Which mortar is good for the installation of Schluter Ditra over OSB. I am looking for a specific mortar brand that can be found in local store. I have been using Mapei, but I am not sure if the quality is good enough. Anyone with suggestions/feedback would be appreciated. Thanks


----------



## Tech Dawg (Dec 13, 2010)

Does it have to be on osb?


----------



## Ned's Floors (Jan 5, 2011)

Yes, it has to be on OSB.


----------



## angus242 (Oct 20, 2007)

I merged your 2 threads because they are about the same subject.

I don't know of any thinset made that is actually recommended for use with OSB.

Here's my discussion on the subject:
http://www.contractortalk.com/f73/osb-subfloors-81336/


----------



## Tech Dawg (Dec 13, 2010)

Y...? Juzz wonderin


----------



## angus242 (Oct 20, 2007)

Most likely he's worried about overbidding the project by adding an additional layer of ply. I'm sure there's a line of Holiday Inn Express guys that will sell the job without carrying about doing it correctly. 
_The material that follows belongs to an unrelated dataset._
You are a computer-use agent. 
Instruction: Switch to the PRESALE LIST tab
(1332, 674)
Sometimes the added floor height isn't feasible either.


----------



## Tech Dawg (Dec 13, 2010)

Set..., Spike, SCORE!


----------



## JazMan (Feb 16, 2007)

Hey guys, did you miss that he's not installing tiles over the OSB, he's installing Ditra to the OSB, then tiles. 

Any modified thin set will work for the purpose of installing Ditra to an OSB subfloor.

Jaz


----------



## angus242 (Oct 20, 2007)

Why does no manufacturer specify OSB as an approved surface to use thinset to?
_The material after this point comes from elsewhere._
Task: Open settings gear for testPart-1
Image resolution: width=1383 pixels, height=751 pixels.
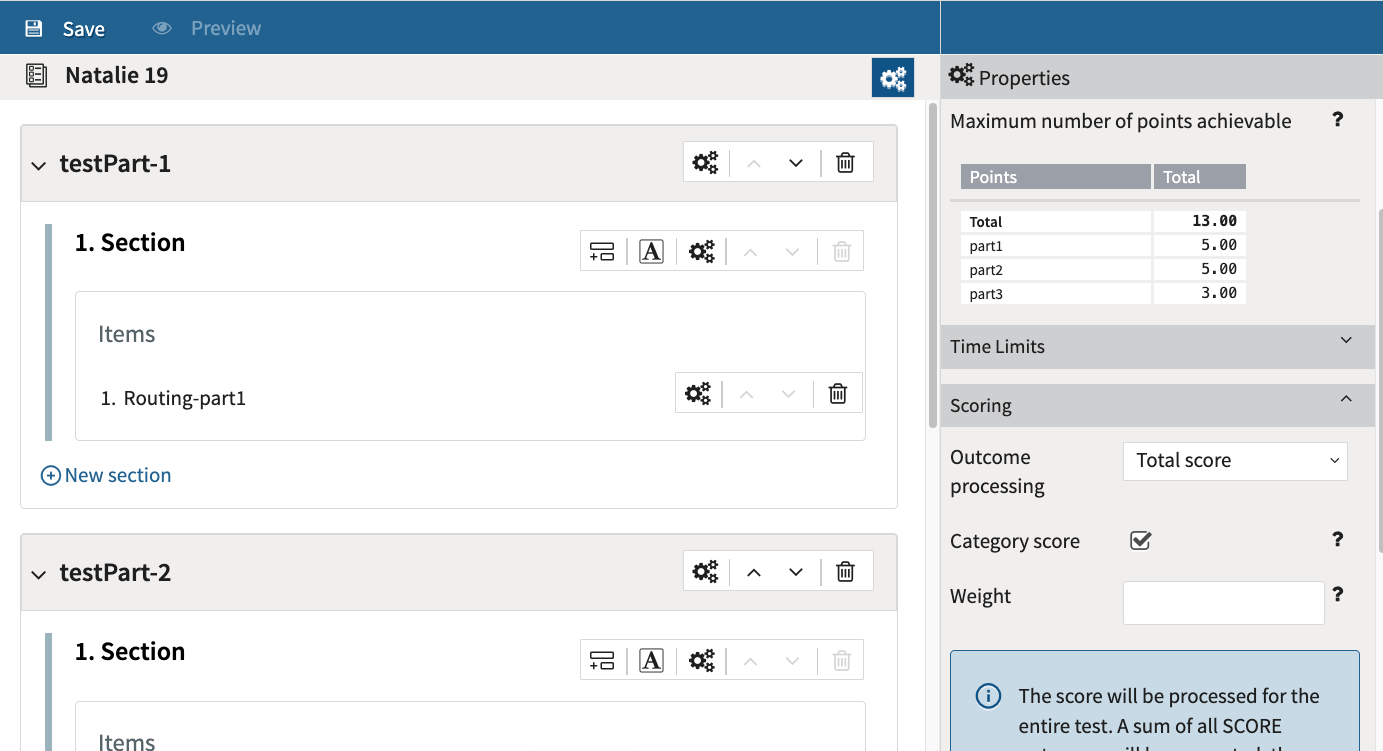Action: [x=706, y=161]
Let's face it, a majority of installs over OSB are most likely done with CBU. Why wouldn't a manufacturer recommend their thinset in that scenario? Hell, after the CBU is fully supported and mechanically fixed, who cares if the bond breaks? Yet, Mapei says no to using thinset over OSB.


----------



## opiethetileman (Apr 7, 2005)

here is a picture of why you should follow directions with ditra over wood


----------



## JazMan (Feb 16, 2007)

Angus,

You're misapplying the manufacturers' recommendations. Tiles, therefore thin set, can not be applied to OSB along with several other substrates as we know. That is different from applying thin set to install a CBU or Ditra. OSB can be a bit unstable, that is why it's not an approved underlayment. Ditra's characteristics more than makes up for this instability. Modified thin set bonds very well to OSB. 

Oppie's deal is a completely different situation. As I recall the Ditra was installed with unmodified mortar to either plywood or OSB. Never had a chance. Someone didn't read the directions.

Jaz


----------



## HS345 (Jan 20, 2008)

JazMan said:


> Someone didn't read the directions.
> Jaz


How's this for not reading the directions? Yes, that's mastic, and yes it looks like they used a tiny v-notch trowel, and yes, there's mastic under the Ditra as well.


----------



## opiethetileman (Apr 7, 2005)

wow greg i think the ditra bandit is getting around. Well jaz i was just posting why its important to follow the dirctions. and oh yeah to top it off theese homes are less than 3 years old. can ya say WARRANTY wow....thats gonna eat someones wallet


----------



## JazMan (Feb 16, 2007)

Hi Dan,

I know you were not implying that your rip out was done by someone following any directions. I posted because some seem to think that OSB means it has to be covered with plywood underlayment. We know it doesn't. I believe you've know that for many years. 

Jaz


----------